What is better than the weekend? Going to a bat mitzvah on the weekend!

This past weekend I had the privilege of attending the bat mitzvah of our dear camper Penina. I have never been to a bat mitzvah for a believer, my only other experience being my counsin’s about 6 years ago. I was intrigued by how much more prevalent God seemed in the service, and how much friendlier the people were – I really felt included. I had been under the impression that a bar/bat mitzvah was a lot like a quinceñera in that it is a celebration of coming of age in the community; there are festivities and food and friendly mingling, etc. While those things were definitely present, I was so pleased to also experience worship of God in song, in the messages by both Penina and the Rabbi, and in the ceremony itself – like the liturgy and the bringing out and reading of the Torah.

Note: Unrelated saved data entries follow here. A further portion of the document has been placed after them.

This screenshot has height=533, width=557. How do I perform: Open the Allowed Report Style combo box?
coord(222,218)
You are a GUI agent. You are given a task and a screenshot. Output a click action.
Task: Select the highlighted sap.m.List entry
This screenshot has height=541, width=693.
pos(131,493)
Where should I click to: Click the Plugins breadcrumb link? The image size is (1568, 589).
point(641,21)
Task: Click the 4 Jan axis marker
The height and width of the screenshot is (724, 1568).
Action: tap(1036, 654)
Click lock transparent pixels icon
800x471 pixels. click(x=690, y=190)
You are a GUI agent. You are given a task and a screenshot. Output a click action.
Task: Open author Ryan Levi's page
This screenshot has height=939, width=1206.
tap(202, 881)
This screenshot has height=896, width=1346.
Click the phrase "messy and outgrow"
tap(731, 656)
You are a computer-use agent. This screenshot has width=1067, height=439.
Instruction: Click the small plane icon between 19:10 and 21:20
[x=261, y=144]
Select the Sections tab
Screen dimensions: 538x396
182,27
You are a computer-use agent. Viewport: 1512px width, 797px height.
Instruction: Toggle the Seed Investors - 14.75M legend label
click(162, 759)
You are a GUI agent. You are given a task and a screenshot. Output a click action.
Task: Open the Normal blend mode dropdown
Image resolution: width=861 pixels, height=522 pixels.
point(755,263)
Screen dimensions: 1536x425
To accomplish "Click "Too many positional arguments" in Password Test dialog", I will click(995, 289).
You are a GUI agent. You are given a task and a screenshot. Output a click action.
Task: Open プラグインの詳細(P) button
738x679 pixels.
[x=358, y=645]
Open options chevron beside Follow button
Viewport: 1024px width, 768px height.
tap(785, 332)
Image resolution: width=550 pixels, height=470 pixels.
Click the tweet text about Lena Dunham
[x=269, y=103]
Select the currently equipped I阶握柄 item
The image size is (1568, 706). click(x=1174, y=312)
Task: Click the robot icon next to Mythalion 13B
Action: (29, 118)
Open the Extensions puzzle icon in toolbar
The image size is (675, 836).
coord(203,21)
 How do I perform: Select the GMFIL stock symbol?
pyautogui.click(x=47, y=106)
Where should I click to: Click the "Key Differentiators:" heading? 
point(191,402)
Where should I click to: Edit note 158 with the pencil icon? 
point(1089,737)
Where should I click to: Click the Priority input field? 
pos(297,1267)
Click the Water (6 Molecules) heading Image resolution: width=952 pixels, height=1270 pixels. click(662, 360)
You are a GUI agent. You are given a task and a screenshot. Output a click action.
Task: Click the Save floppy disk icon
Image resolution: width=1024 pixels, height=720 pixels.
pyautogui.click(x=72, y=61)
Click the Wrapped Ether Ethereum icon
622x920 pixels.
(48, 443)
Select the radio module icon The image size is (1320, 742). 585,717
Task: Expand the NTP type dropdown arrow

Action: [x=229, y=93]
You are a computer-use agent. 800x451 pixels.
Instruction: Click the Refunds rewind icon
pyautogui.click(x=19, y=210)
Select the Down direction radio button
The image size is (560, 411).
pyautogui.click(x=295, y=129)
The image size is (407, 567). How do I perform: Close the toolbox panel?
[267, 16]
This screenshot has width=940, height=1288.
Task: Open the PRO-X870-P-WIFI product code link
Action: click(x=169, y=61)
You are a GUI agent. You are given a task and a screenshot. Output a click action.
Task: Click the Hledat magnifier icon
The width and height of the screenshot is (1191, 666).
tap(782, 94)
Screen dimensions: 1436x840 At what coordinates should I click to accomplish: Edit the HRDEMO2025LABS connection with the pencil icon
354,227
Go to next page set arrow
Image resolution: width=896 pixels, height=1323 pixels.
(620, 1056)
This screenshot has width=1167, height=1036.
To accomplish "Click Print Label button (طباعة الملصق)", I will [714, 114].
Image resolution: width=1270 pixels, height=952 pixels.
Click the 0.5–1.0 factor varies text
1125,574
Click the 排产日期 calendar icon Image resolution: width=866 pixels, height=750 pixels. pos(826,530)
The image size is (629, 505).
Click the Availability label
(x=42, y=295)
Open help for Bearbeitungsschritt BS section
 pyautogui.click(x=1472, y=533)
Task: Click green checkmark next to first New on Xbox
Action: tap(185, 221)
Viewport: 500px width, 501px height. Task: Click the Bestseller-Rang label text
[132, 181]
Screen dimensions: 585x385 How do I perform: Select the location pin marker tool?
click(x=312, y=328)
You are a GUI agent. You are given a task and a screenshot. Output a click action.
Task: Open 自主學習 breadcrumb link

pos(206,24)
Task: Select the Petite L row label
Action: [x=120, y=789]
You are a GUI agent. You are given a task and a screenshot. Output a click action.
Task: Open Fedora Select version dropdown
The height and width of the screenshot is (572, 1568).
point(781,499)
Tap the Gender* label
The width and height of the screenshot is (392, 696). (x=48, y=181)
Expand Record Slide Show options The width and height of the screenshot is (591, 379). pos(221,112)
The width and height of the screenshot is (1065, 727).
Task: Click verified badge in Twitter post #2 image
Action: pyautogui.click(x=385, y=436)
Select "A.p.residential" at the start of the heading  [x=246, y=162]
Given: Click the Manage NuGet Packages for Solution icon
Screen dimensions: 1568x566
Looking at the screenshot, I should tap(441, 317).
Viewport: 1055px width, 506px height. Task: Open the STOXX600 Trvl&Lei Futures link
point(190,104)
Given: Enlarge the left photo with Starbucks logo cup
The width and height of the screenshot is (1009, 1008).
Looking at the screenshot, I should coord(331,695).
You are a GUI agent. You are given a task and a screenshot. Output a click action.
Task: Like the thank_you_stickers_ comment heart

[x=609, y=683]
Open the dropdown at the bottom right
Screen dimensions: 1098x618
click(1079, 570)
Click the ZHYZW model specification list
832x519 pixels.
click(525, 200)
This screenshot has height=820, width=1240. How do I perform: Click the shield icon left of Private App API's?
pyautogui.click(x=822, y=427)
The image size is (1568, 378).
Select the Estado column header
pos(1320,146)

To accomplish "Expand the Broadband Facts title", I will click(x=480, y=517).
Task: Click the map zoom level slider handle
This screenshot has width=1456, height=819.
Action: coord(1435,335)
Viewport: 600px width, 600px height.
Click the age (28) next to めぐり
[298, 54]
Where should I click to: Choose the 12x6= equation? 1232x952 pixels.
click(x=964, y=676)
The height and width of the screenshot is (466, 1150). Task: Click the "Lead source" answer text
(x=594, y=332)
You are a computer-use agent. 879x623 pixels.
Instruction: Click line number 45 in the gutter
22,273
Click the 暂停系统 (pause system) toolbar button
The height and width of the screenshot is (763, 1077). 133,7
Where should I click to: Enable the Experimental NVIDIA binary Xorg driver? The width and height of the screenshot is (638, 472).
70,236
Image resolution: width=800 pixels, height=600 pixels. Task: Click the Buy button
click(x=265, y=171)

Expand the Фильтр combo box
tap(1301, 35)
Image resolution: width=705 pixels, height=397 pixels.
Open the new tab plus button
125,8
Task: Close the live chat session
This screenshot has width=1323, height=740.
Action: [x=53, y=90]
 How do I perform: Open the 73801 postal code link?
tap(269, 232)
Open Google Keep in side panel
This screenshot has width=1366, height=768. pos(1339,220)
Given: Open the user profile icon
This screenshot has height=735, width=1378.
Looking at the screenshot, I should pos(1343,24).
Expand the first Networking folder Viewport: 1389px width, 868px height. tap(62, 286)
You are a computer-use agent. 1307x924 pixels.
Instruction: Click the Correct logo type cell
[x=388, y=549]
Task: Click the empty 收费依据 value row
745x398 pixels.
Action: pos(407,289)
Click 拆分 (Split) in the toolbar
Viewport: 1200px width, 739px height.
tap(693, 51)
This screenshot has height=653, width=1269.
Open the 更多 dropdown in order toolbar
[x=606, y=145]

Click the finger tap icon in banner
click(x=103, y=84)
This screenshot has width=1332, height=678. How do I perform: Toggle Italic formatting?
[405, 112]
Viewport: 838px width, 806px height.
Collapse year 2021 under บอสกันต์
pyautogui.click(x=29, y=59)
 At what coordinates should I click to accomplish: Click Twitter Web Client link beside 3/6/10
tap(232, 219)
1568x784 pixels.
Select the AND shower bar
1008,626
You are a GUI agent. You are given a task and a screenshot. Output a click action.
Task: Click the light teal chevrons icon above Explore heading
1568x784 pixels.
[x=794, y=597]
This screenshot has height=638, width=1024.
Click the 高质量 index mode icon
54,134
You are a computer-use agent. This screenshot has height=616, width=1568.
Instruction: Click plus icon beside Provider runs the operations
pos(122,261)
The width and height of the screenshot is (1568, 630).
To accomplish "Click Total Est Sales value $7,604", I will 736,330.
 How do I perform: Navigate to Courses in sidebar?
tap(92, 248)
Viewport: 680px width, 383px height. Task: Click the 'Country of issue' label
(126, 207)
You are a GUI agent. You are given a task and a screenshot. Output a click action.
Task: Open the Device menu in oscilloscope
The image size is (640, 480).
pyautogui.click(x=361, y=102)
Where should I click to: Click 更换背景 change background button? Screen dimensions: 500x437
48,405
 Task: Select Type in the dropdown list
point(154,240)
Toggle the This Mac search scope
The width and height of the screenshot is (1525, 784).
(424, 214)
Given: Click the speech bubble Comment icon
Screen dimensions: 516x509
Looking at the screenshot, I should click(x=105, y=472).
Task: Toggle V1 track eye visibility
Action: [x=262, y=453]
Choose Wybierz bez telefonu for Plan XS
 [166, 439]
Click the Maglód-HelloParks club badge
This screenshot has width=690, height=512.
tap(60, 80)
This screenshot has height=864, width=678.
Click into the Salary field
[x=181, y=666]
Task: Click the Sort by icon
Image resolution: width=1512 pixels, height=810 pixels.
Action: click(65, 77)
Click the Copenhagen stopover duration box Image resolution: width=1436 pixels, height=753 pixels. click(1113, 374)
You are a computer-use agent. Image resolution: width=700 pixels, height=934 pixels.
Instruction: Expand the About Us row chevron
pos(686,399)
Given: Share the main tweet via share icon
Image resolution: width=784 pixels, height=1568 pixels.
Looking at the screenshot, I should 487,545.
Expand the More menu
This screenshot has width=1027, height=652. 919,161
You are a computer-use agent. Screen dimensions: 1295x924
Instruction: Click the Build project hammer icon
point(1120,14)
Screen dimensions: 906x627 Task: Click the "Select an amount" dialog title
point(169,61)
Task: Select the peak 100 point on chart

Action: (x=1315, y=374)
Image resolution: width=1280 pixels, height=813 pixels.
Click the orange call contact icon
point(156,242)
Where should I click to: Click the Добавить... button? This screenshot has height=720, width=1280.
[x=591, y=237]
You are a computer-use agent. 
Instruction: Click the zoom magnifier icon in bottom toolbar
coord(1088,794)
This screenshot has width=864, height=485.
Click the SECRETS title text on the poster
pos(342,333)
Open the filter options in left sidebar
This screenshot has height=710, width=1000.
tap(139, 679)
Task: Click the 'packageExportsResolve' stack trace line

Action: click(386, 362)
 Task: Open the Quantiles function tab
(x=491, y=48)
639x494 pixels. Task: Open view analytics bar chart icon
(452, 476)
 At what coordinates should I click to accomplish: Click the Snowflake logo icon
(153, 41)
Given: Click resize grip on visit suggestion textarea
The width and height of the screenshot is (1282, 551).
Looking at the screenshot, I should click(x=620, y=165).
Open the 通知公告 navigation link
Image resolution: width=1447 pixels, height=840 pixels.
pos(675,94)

Her havtorah portion was Bamidbar, which is Numbers 1:1 – 4:20. She read the Maftir, which was 4:17-20 and for her havtorah portion she read Hosea 2:1-13. To my pleasure she gave a delightful and unique message. She talked about God trying to have a relationship with his people – in Numbers by setting rules in place for his worship and designating people to certain tasks – the Koathites only being able to remove the holy things of the temple after Aaron and his sons had covered them – and in Hosea, by saying that the children of Israel are still his people but they must cast aside their Harlot-like idolatry.

During her message I couldn’t help but think of the significance of the bar/bat mitzvah and coming of age in Jewish culture. Why are we considered adults at 12-14? I believe that this is a tradition harking back to very ancient times. In ancient Greece a boy was not entitled to his father’s inheritance or his name unless he was “adopted” into the family, which would occur when he reached 12-14 years of age. Until that time he would be considered at the same level as a slave, he could even be put to death by his father with no thought by the community of that being wrong. I wonder how differently children behaved back then as compared to now. While this is not the same as reaching adulthood in the Jewish community, it shows that there was a time when a “teen” was only ever considered an adult and had to shoulder the responsibilities and privileges associated. I think that in a culture where teens are treated like older children as opposed to young adults we could stand to teach our young people to be a little more mitzvot conscious. That is to say, have these young people be aware that the actions they take affect not only themselves but the people around them and that we should be conscious of doing ‘mitzvot’ or ‘good deeds’ because it’s what is right, and also the only way a society can flourish. This, in a roundabout kind of way, brings us back to adulthood in Jewish culture, and leaves me thinking that it is a wonderful tradition.

But what does coming of age really mean, especially for those like me who never had a bat or bar mitzvah? I try to think of a time, a milestone, in my life where I felt that I had truly come into my own. One of those times for me was my first year as staff at camp. I did the 5 week challenge – 2 weeks as an ATL at Junior Camp, 2 weeks on Halutzim, and 1 week as a camper at adventure camp. It was a rigorous time, I learned a lot about my physical limitations, emotional needs, how to be a leader of children (there is a LOT that goes into being staff, you wouldn’t even realize), and how to own my faith and share it with others. I think that is the most important part of growing up, finding out who you are. And the summer of 2010 was definitely a time when that happened for me. But the most exciting part is that a milestone is just that – a marker. It’s not the finale, you are still running the race set before you, and being an adult is about always overcoming and setting aside the weights and sins that so easily ensnare us to become the people that God wants us to be and to live uprightly, constantly fixed on his love and righteousness. We can all be uniquely ourselves and also live for God and the process of learning how to do this is the thing for which you have ‘come of age’.

All in all it was a beautiful and compelling service and I’m so glad I was able to be there. Congratulations Penina, and I wish you blessings in this journey called adulthood!